Regions with significant populations
- Ontario (Canada) New York and Oklahoma (United States)

Languages
- Cayuga, English, other Iroquoian languages

Religion
- Haudenosaunee mythology, Longhouse religion, Christian denominations

Related ethnic groups
- Seneca people, Onondaga people, Oneida people, Mohawk people, other Iroquoian peoples

= Cayuga people =

Indigenous nation of North America

The Cayuga (Gayogo̱hó꞉nǫˀ /iro/, lit. 'People of the Great Swamp') are one of the five original constituent nations of the Haudenosaunee (Iroquois), a confederacy of Iroquoian Indigenous peoples in New York. The Cayuga homeland lies in the Finger Lakes region along Cayuga Lake, between their league neighbors, the Onondaga to the east and the Seneca to the west.

Today, Cayuga people belong to the Lower Cayuga and Upper Cayuga First Nations of the Six Nations of the Grand River in Ontario, and the [[Federally recognized tribe
|federally recognized]] Cayuga Nation of New York and the Seneca-Cayuga Nation of Oklahoma.

==History==
Political relations between the Cayuga, the British, and the Thirteen Colonies during the American Revolution were complicated and variable, with Cayuga warriors fighting on both sides (as well as abstaining from war entirely). Most of the Haudenosaunee nations allied with the British, in part hoping to end encroachment on their lands by colonists. In 1778, various Haudenosaunee bands, oft allied with British-colonial loyalists (Tories) conducted a series of raids along the frontier from Connecticut to New York and into south-central Pennsylvania threatening much of the Susquehanna Valley. From the revolutionary government's point of view in Philadelphia, several of these were atrocities, and in the early summer that body proceeded to order Washington to send regiments to quell these disturbances.

Consequently, in 1779, General George Washington of the Continental Army appointed General John Sullivan and James Clinton to lead the Sullivan Expedition, a retaliatory military campaign designed to unseat the Haudenosaunee Confederacy and prevent the nations from continuing to attack New York militias and the Continental Army.

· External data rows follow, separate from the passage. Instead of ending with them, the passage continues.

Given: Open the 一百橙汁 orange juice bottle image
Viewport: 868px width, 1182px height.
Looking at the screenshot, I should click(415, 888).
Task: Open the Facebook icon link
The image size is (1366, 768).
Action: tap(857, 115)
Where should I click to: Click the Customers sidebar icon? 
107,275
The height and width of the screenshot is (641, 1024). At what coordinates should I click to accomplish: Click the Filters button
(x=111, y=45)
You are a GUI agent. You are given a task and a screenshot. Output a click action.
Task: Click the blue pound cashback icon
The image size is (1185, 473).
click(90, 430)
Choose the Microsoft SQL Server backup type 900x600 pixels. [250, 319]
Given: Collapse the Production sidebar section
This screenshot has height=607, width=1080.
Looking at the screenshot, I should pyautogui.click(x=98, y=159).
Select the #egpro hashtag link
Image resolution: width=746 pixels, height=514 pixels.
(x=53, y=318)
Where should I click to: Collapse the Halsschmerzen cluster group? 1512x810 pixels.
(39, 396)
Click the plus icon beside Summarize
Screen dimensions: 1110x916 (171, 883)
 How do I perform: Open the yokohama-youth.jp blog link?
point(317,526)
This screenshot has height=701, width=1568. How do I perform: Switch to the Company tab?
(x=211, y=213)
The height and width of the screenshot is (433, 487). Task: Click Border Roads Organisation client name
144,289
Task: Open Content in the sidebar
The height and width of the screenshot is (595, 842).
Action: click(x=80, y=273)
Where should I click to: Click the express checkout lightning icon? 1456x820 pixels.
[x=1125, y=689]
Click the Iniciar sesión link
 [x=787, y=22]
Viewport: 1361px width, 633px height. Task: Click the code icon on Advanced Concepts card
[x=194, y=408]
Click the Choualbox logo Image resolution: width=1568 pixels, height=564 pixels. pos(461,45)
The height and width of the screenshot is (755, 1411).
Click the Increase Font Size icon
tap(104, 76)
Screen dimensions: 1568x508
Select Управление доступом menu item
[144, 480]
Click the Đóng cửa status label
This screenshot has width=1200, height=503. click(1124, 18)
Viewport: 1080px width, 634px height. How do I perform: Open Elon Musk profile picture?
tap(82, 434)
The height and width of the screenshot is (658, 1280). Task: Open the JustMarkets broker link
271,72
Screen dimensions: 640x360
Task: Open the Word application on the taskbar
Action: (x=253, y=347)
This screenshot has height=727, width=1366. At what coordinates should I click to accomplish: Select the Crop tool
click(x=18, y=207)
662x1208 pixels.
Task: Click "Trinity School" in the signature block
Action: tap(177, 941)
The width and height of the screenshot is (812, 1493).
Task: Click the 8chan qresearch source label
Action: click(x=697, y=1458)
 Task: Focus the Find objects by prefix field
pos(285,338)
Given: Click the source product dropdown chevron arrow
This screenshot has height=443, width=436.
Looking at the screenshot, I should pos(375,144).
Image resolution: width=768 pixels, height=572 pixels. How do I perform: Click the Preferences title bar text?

The campaign mobilized 6200 troops and devastated the Cayuga and other Haudenosaunee homelands, destroying 40-50 villages. Those destroyed included major Cayuga villages such as Cayuga Castle and Chonodote (Peachtown). The expedition, with attacks from the spring through the fall, also destroyed the crops and winter stores of the Haudenosaunee, to drive them out of the land. Survivors fled to other Haudenosaunee tribes, or to Upper Canada. Some were granted land there by the British in recognition of their loyalty to the Crown.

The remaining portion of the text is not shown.